* RECORD SET *
○ ○ ○ ○

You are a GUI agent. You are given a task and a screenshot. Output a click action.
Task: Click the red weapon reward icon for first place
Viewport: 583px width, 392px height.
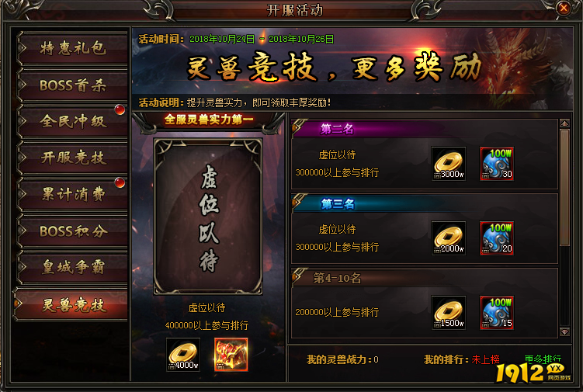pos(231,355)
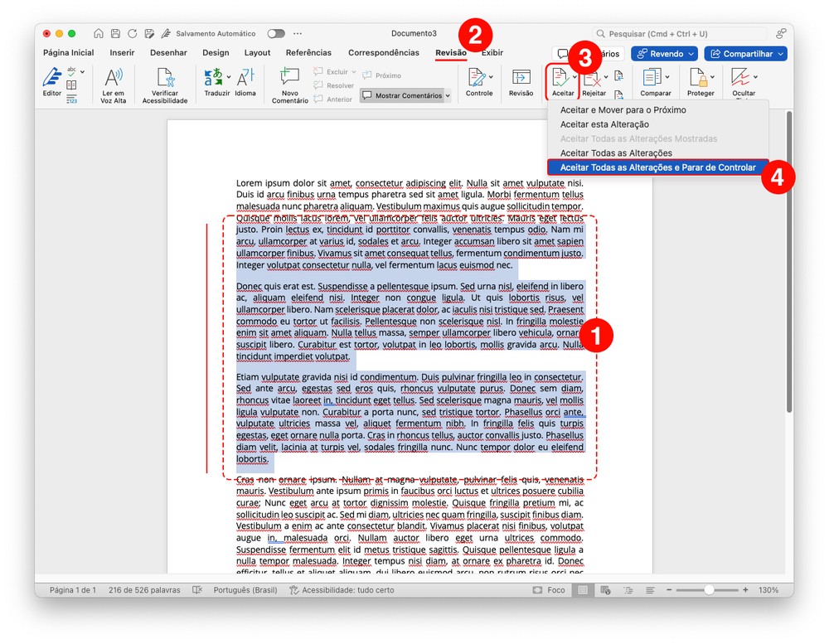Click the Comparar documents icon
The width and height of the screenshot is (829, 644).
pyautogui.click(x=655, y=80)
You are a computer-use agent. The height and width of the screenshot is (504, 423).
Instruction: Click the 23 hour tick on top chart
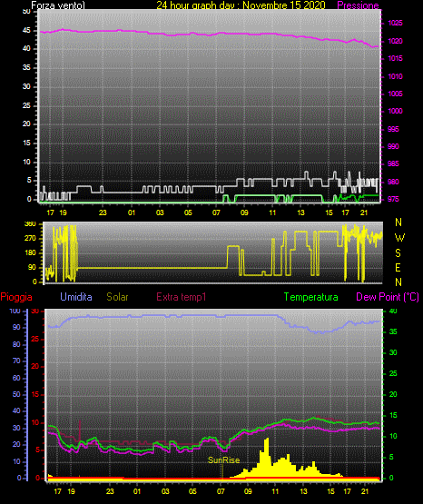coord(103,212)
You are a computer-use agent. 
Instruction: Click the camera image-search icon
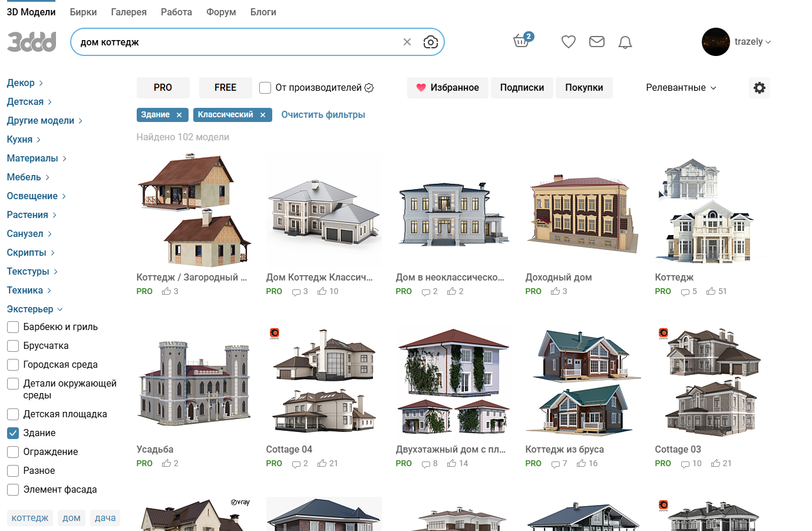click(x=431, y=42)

○ ○ ○ ○

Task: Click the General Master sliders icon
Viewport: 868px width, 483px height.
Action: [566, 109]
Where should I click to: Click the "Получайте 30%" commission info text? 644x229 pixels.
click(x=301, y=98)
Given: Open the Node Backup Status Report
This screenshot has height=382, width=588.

○ ○ ○ ○

* EXERCISE PROMPT *
Find the word "computer" in the data and show each line that holds it.

* EXPECTED ANSWER *
You are a computer-use agent. The height and width of the screenshot is (504, 423).
You are a computer-use agent. 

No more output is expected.